Write out the full listing again, exactly as it stands.

--

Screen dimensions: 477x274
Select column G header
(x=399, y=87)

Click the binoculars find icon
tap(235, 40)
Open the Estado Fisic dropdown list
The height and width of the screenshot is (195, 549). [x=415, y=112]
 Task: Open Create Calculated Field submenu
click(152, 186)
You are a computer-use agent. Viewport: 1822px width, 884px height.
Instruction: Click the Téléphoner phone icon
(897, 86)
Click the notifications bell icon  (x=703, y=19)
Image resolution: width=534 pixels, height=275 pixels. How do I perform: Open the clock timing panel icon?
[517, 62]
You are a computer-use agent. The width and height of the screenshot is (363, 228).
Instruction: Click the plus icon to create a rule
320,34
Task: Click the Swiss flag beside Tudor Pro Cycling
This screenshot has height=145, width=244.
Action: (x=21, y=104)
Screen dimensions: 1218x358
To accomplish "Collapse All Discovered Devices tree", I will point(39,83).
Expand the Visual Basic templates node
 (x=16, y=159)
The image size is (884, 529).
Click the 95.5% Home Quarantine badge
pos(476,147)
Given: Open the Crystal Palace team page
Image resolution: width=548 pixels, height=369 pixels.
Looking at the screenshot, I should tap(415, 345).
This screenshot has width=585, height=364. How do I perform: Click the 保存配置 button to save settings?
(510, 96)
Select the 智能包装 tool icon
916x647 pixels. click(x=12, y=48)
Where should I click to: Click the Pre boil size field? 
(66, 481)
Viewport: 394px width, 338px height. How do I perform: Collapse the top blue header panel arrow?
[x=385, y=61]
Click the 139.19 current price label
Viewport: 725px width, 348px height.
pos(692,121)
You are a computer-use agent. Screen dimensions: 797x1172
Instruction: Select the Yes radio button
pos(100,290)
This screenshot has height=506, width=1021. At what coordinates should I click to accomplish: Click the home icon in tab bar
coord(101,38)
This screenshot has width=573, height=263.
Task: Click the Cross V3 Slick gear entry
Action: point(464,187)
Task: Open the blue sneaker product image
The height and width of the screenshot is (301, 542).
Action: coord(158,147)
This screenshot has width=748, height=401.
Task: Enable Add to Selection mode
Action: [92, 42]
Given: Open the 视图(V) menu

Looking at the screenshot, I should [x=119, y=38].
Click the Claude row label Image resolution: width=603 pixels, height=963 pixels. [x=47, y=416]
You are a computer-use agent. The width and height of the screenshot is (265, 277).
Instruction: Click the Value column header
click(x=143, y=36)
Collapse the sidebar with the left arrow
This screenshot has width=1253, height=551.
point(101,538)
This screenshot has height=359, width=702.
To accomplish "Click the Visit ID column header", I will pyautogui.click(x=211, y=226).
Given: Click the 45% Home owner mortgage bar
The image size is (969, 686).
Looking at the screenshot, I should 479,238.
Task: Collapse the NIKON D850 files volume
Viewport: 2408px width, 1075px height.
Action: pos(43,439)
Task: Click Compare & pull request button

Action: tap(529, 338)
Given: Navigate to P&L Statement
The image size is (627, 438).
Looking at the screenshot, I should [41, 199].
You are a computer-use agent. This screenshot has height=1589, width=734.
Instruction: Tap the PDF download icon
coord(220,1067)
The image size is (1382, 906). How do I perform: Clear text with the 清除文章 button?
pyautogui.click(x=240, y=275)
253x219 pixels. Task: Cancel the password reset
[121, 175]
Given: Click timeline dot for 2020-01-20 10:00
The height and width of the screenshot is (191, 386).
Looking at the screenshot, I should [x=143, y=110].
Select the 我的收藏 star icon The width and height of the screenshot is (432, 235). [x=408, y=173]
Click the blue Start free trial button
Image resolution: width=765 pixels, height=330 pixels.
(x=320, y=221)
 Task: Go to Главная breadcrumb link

--

FINISHED EXERCISE >>
Screen dimensions: 477x274
Select column G header
(x=399, y=87)

Click the binoculars find icon
tap(235, 40)
Open the Estado Fisic dropdown list
The height and width of the screenshot is (195, 549). [x=415, y=112]
 Task: Open Create Calculated Field submenu
click(152, 186)
You are a computer-use agent. Viewport: 1822px width, 884px height.
Instruction: Click the Téléphoner phone icon
(897, 86)
Click the notifications bell icon  (x=703, y=19)
Image resolution: width=534 pixels, height=275 pixels. How do I perform: Open the clock timing panel icon?
[517, 62]
You are a computer-use agent. The width and height of the screenshot is (363, 228).
Instruction: Click the plus icon to create a rule
320,34
Task: Click the Swiss flag beside Tudor Pro Cycling
This screenshot has height=145, width=244.
Action: (x=21, y=104)
Screen dimensions: 1218x358
To accomplish "Collapse All Discovered Devices tree", I will point(39,83).
Expand the Visual Basic templates node
 (x=16, y=159)
The image size is (884, 529).
Click the 95.5% Home Quarantine badge
pos(476,147)
Given: Open the Crystal Palace team page
Image resolution: width=548 pixels, height=369 pixels.
Looking at the screenshot, I should tap(415, 345).
This screenshot has width=585, height=364. How do I perform: Click the 保存配置 button to save settings?
(510, 96)
Select the 智能包装 tool icon
916x647 pixels. click(x=12, y=48)
Where should I click to: Click the Pre boil size field? 
(66, 481)
Viewport: 394px width, 338px height. How do I perform: Collapse the top blue header panel arrow?
[x=385, y=61]
Click the 139.19 current price label
Viewport: 725px width, 348px height.
pos(692,121)
You are a computer-use agent. Screen dimensions: 797x1172
Instruction: Select the Yes radio button
pos(100,290)
This screenshot has height=506, width=1021. At what coordinates should I click to accomplish: Click the home icon in tab bar
coord(101,38)
This screenshot has width=573, height=263.
Task: Click the Cross V3 Slick gear entry
Action: point(464,187)
Task: Open the blue sneaker product image
The height and width of the screenshot is (301, 542).
Action: coord(158,147)
This screenshot has width=748, height=401.
Task: Enable Add to Selection mode
Action: [92, 42]
Given: Open the 视图(V) menu

Looking at the screenshot, I should [x=119, y=38].
Click the Claude row label Image resolution: width=603 pixels, height=963 pixels. [x=47, y=416]
You are a computer-use agent. The width and height of the screenshot is (265, 277).
Instruction: Click the Value column header
click(x=143, y=36)
Collapse the sidebar with the left arrow
This screenshot has width=1253, height=551.
point(101,538)
This screenshot has height=359, width=702.
To accomplish "Click the Visit ID column header", I will pyautogui.click(x=211, y=226).
Given: Click the 45% Home owner mortgage bar
The image size is (969, 686).
Looking at the screenshot, I should 479,238.
Task: Collapse the NIKON D850 files volume
Viewport: 2408px width, 1075px height.
Action: pos(43,439)
Task: Click Compare & pull request button

Action: tap(529, 338)
Given: Navigate to P&L Statement
The image size is (627, 438).
Looking at the screenshot, I should [41, 199].
You are a computer-use agent. This screenshot has height=1589, width=734.
Instruction: Tap the PDF download icon
coord(220,1067)
The image size is (1382, 906). How do I perform: Clear text with the 清除文章 button?
pyautogui.click(x=240, y=275)
253x219 pixels. Task: Cancel the password reset
[121, 175]
Given: Click timeline dot for 2020-01-20 10:00
The height and width of the screenshot is (191, 386).
Looking at the screenshot, I should [x=143, y=110].
Select the 我的收藏 star icon The width and height of the screenshot is (432, 235). [x=408, y=173]
Click the blue Start free trial button
Image resolution: width=765 pixels, height=330 pixels.
(x=320, y=221)
 Task: Go to Главная breadcrumb link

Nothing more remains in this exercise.